Since then, at the tender age of 71, Mr Prescott has become an unlikely leading light in Labour’s use of new media, helped every step of the way by his son, David, who co-ordinates his use of blogging, Facebook and Twitter. Though the former Deputy Prime Minister admits to having been “a bit sceptical” at first, joining Facebook was a revelation. “All of a sudden I had 5,000 friends,” he said. “I’ve never had 5,000 friends in all my life.” It was not long before he realised its potential. Soon after joining the social networking site, he told his Facebook friends that he would be around in Sheffield for a chat before a party fundraiser.
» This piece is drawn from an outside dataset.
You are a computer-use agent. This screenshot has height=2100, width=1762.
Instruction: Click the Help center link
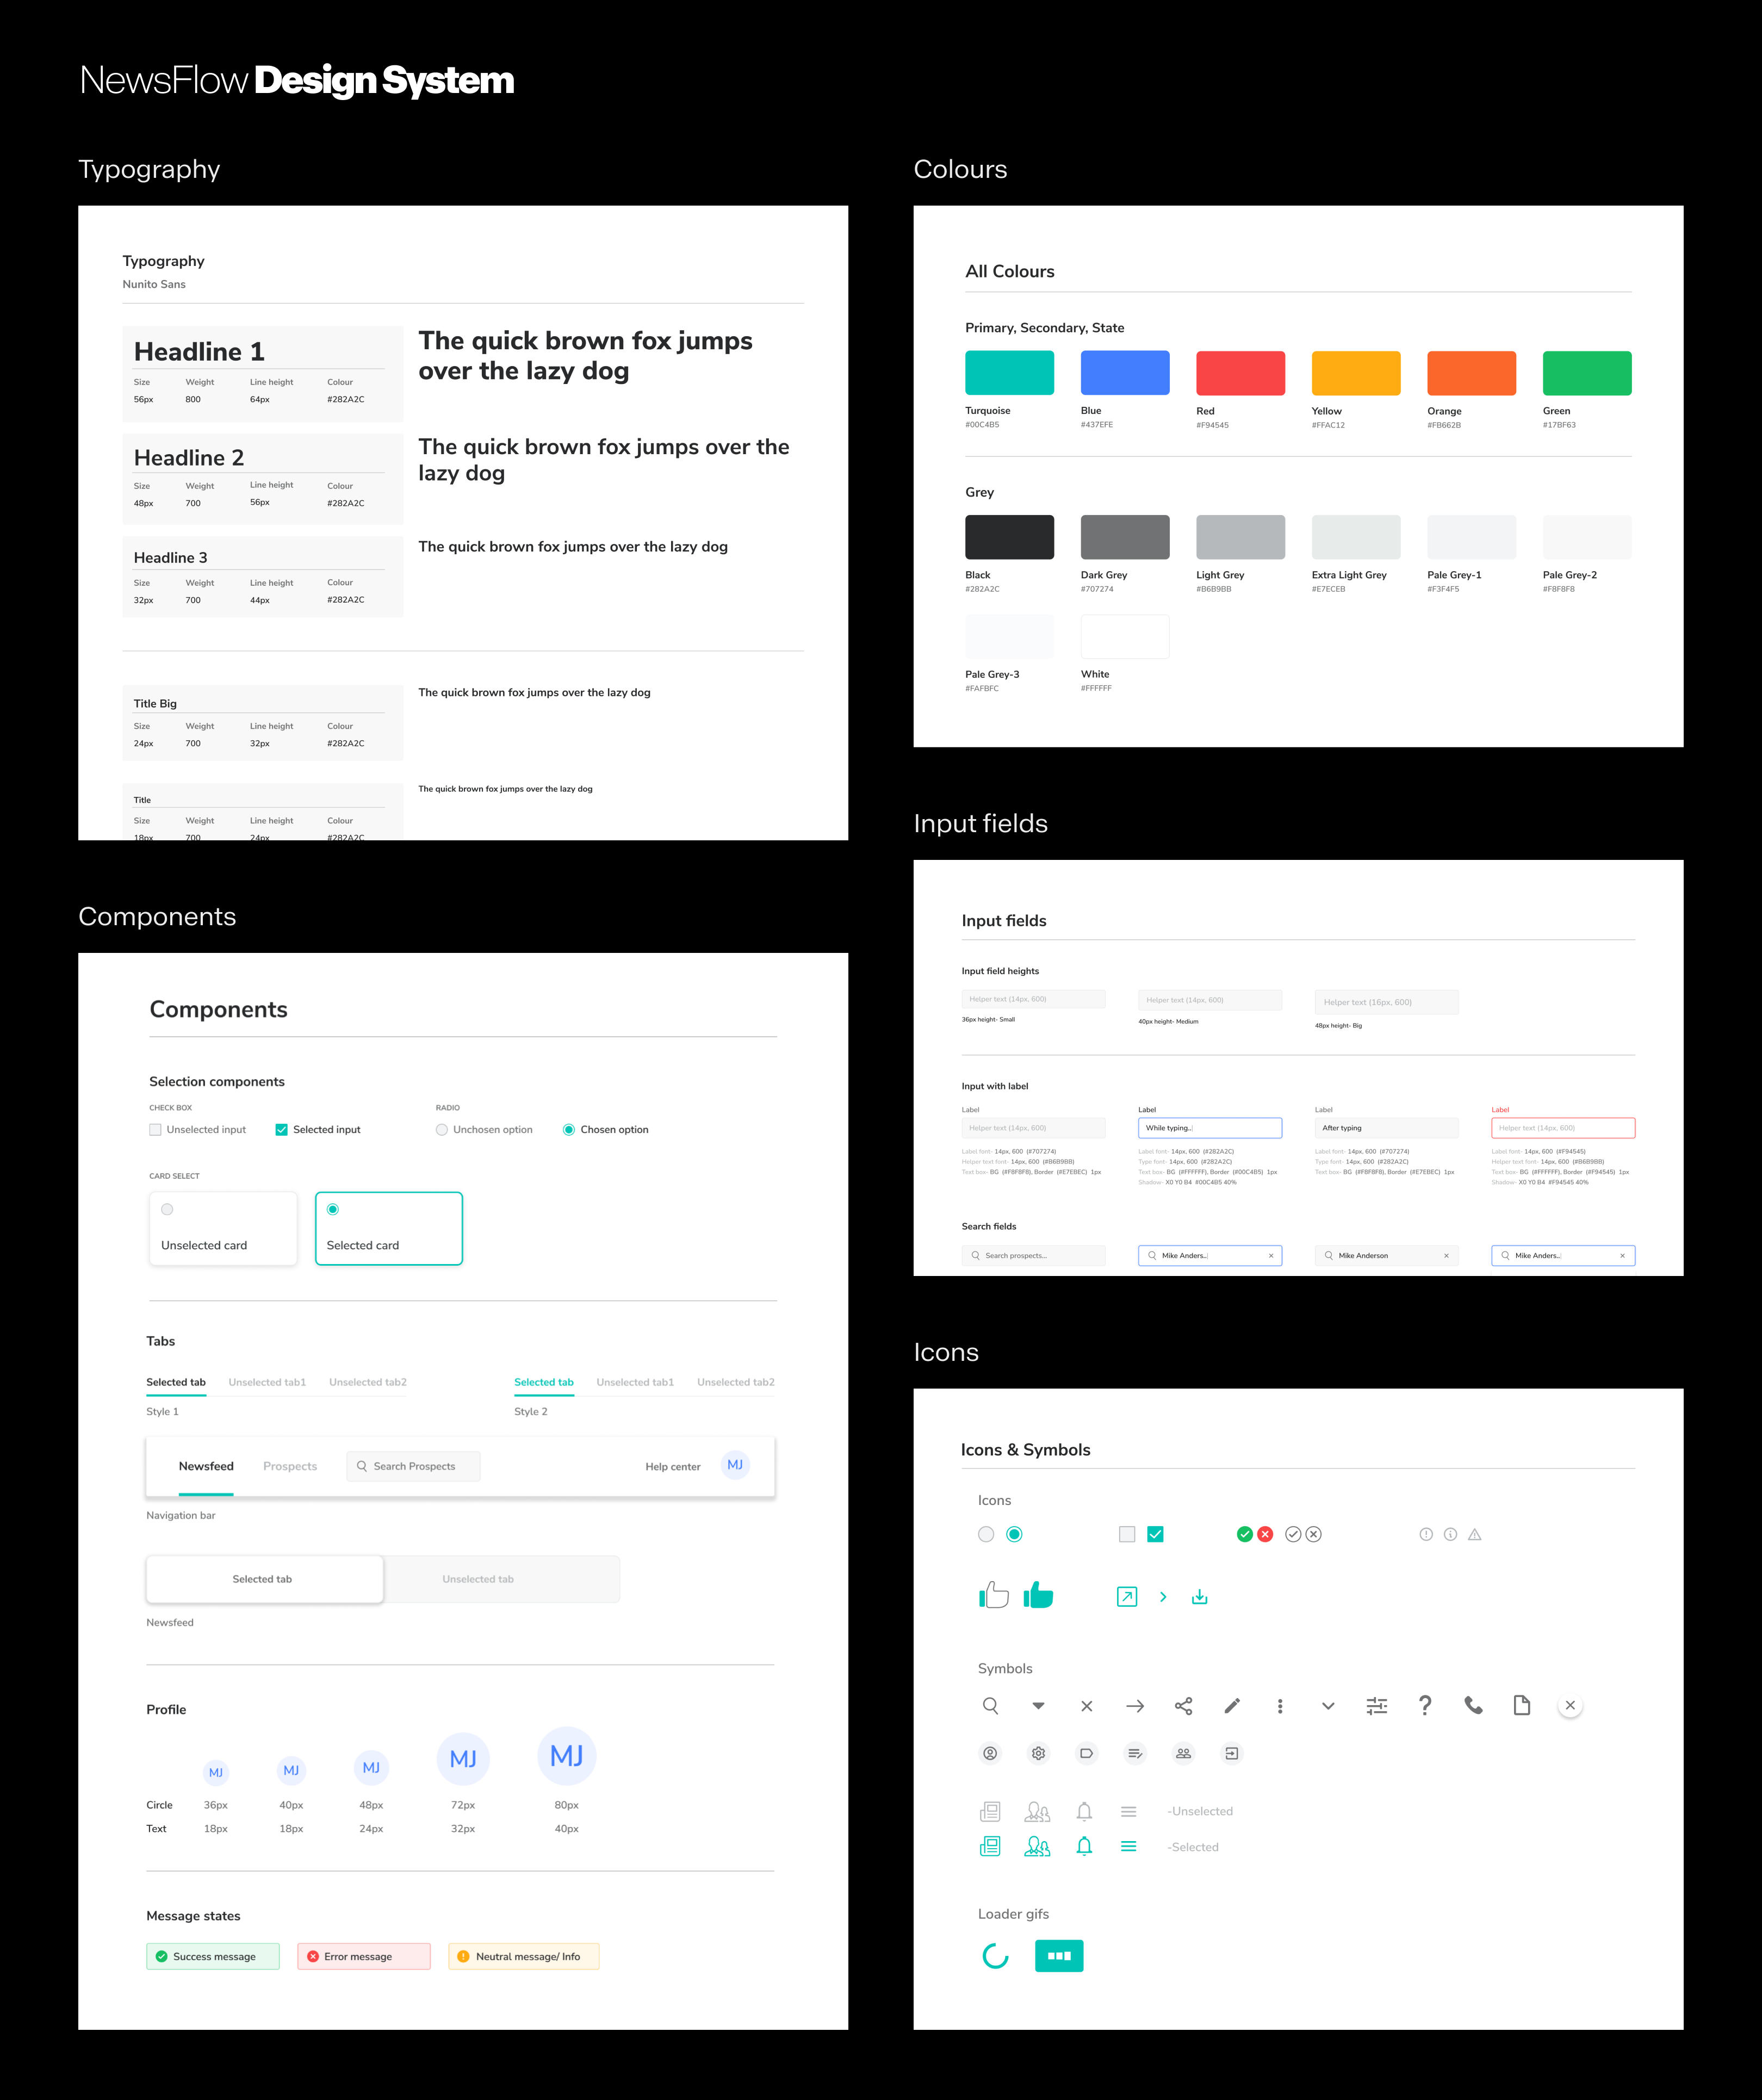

When he arrived at the venue, 200 people had turned up for a quick word.

It was his army of online followers that helped him make a crucial decision – whether to buy an iPhone or a Blackberry. “I asked them which I should get,” he said. “One guy came back and said, ‘Well, get them both, John – you’ve got two Jags'.” In the end he opted for a Blackberry. “I found the iPhone a bit too sensitive,” he explained. “You press one thing and two things come up.”

Sceptical users who believed that Mr Prescott was not really behind his growing online profile were soon trying to catch him out. One challenged him to use the words “coconut shy” in a forthcoming interview, a feat he managed with relative ease. “It’s important that people believe it’s really you,” he said. “Secondly, it’s important you are a character – I think I can accept the character role. You have to use humour, too, which I like.” The height of his success came with a campaign against bonuses for executives at Britain’s bailed-out banks. His online petition attracted 30,000 signatures and earned him a meeting with Stephen Hester, the head of RBS.

He is now using the technology as a quick rebuttal system, similar to the tactics pioneered by Alastair Campbell in the mid-1990s. “I can do a video blog and in 15 minutes it can be on the BBC,” he said. “We did that after a protester threw green custard over Peter Mandelson. Now that’s a whole new world altogether.”